In January, it surged by 400%. What exactly is the AI + Crypto dark horse Bittensor?

Foresight News
2023-11-20 17:34:18
Collection
Decentralized LLM hosting platform, one of the coolest experiments in the crypto space.

Author: Knower

Compiled by: Luffy, Foresight News

Friends, long time no see. I hope all of you have been enjoying some positive price movements in the cryptocurrency space recently. To reap substantial rewards, I decided to write a formal report on the AI crypto project Bittensor. I am not an expert in cryptocurrency, so you might think I am not very familiar with AI. However, in reality, I have spent a significant amount of my free time researching AI outside of cryptocurrency, and I have been familiarizing myself with important updates, advancements, and existing infrastructure in the AI field over the past 3-4 months.

Despite some inaccuracies and lack of analytical tweets, I still want to clarify the facts. After reading this article, your understanding of Bittensor will far exceed expectations. This is a somewhat lengthy report, and I am not intentionally piling on words; it is largely due to the numerous images and screenshots. Please do not input the article into ChatGPT for a summary; I have invested a lot of time in this content, and you cannot grasp the whole story in that way.

As I was writing this report, a friend (who happens to be a Crypto Twitter KOL) told me, "AI + Cryptocurrency = The Future of Finance." Keep this in mind as you read through this article.

Is AI the final piece of the puzzle for cryptocurrency technology to begin dominating the world, or is it just a small step towards achieving our goals? The answer is for you to find out; I am just providing some food for thought.

Background Information

In Bittensor's words, Bittensor is essentially a language for writing numerous decentralized commodity markets or "sub-networks" under a unified token system, aimed at directing the power of digital markets towards the most important digital commodity in society—artificial intelligence.

Bittensor's mission is to establish a decentralized network that can compete with models that "only giants like OpenAI could achieve" through unique incentive mechanisms and advanced sub-network architecture. It is best to think of Bittensor as a complete system made up of interoperable components, a machine built on blockchain to better facilitate the proliferation of AI capabilities on-chain.

There are two key participants in managing the Bittensor network: miners and validators. Miners are individuals who submit pre-trained models to the network in exchange for a share of rewards. Validators are responsible for confirming the validity and accuracy of these model outputs and selecting the most accurate outputs to return to users. For example, when a Bittensor user requests an AI chatbot to answer simple questions related to derivatives or historical facts, this question will be answered regardless of how many nodes are currently running in the Bittensor network.

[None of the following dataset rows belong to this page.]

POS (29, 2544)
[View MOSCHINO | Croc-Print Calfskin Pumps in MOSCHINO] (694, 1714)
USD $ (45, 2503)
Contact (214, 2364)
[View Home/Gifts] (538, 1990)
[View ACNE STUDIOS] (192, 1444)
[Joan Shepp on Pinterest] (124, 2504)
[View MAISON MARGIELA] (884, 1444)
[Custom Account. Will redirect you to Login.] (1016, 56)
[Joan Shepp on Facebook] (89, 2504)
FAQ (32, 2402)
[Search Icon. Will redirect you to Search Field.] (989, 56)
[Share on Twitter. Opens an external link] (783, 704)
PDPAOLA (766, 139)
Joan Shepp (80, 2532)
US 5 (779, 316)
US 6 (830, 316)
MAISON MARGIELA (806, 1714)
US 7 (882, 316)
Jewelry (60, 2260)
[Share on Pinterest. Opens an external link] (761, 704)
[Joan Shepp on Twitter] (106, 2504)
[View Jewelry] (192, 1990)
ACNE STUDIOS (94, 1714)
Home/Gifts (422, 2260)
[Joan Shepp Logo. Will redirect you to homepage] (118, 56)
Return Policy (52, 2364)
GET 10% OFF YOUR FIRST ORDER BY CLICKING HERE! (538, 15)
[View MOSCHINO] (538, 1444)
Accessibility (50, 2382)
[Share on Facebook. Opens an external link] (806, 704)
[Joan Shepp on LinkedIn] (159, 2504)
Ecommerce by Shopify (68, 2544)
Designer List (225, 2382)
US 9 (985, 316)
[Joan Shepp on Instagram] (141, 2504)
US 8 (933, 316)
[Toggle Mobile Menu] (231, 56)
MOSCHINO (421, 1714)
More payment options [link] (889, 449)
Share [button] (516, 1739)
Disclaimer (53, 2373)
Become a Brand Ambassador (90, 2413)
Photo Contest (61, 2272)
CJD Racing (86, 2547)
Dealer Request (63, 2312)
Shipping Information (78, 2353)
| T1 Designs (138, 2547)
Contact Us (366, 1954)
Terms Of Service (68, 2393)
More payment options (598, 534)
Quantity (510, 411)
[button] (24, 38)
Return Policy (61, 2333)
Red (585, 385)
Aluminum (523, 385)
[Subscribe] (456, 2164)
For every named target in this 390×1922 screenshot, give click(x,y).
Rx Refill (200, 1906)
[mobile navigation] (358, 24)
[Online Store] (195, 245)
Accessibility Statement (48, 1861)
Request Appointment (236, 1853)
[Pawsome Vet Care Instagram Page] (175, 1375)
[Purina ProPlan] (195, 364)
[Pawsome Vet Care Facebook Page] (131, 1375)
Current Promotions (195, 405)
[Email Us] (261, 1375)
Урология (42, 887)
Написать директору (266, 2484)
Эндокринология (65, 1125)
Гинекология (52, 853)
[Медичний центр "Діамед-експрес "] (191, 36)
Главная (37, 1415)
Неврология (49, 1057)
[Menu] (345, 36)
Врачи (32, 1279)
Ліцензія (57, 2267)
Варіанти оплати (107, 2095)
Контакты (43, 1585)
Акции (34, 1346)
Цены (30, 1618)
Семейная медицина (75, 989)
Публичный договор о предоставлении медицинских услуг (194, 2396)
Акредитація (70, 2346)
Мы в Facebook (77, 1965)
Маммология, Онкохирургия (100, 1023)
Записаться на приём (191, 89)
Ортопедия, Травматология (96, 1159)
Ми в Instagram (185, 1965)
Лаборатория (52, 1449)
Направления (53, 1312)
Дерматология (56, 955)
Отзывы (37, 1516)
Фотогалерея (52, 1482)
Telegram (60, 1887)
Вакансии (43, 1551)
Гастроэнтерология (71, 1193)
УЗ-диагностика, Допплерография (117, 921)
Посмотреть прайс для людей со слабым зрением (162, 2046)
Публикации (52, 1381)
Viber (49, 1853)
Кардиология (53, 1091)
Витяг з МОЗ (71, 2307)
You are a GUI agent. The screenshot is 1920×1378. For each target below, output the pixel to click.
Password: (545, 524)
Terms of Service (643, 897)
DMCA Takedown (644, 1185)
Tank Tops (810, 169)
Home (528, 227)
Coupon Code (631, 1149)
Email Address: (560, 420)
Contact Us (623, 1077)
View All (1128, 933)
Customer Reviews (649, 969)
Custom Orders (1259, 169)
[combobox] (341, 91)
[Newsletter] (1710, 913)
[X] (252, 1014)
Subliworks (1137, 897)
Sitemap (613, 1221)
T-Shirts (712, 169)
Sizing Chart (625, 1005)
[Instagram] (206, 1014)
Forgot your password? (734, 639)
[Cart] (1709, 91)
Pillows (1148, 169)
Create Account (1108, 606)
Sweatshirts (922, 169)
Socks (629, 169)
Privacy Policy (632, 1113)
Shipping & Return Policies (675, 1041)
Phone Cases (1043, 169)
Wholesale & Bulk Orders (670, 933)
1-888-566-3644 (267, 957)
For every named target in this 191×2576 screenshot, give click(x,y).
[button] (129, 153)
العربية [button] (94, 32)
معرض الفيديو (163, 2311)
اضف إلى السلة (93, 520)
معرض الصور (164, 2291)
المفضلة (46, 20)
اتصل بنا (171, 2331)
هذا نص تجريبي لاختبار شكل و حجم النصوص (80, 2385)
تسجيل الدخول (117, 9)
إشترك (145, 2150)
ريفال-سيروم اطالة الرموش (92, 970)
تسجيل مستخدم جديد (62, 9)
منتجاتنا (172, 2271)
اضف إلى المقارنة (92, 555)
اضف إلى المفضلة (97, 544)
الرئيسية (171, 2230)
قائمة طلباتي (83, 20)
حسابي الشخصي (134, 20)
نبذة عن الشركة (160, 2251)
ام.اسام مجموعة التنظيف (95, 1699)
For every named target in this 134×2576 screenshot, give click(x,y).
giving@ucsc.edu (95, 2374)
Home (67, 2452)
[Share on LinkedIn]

The steps for users to interact with the Bittensor network are simply described as follows: users send queries to validators, validators propagate them to miners, and then validators rank the outputs from miners, with the highest-ranked miner's output being sent back to the user.

It's all very straightforward.

Through incentives, models typically provide the best outputs, and Bittensor has created a positive feedback loop where miners compete with each other, introducing more refined, accurate, and higher-performing models to gain a larger share of TAO (the Bittensor ecosystem token) and promote a more positive user experience.

To become a validator, users must be among the top 64 holders of TAO and have registered a UID on any sub-network of Bittensor (which provides access to independent economic markets for various forms of AI). For example, Sub-network 1 focuses on label prediction through text prompts, while Sub-network 5 focuses on image generation. These two sub-networks may use different models because their tasks are entirely different and may require different parameters, precision, and other specific features.

Another key aspect of the Bittensor architecture is the Yuma Consensus mechanism, which is similar to the CPU allocation of available Bittensor resources across the sub-network. Yuma is described as a hybrid of PoW and PoS, with additional functionality for transmitting and facilitating intelligence off-chain. While Yuma supports most of Bittensor's network, sub-networks can choose to join or not rely on Yuma consensus. The specifics are complex and vague, and there are various sub-networks and corresponding GitHub repositories, so if you just want a rough understanding, knowing about Yuma consensus's top-down approach will suffice.

But what about the models?

Contrary to popular belief, Bittensor does not train models itself. This is an extremely expensive process that only larger AI labs or research organizations can afford, and it can take a long time. I tried to make an absolute determination about whether model training is included in Bittensor, but my only finding was inconclusive.

The decentralized training mechanism sounds a bit convoluted, but it is not difficult to understand. The task of Bittensor validators is to "evaluate the continuous game of models generated by miners on the Falcon Refined Web 6T token unlabelled dataset," scoring each miner based on two criteria (timestamp and loss relative to other models). The loss function is a machine learning term that describes the difference between predicted values and actual values in a certain type of simulation, representing the degree of error or inaccuracy of the model output given the input data.

Regarding the loss function, here is the latest performance of sn9 (the relevant sub-network) that I obtained from Discord yesterday; keep in mind that lower loss does not necessarily mean average loss:

"If Bittensor itself does not train models, what else can it do?!"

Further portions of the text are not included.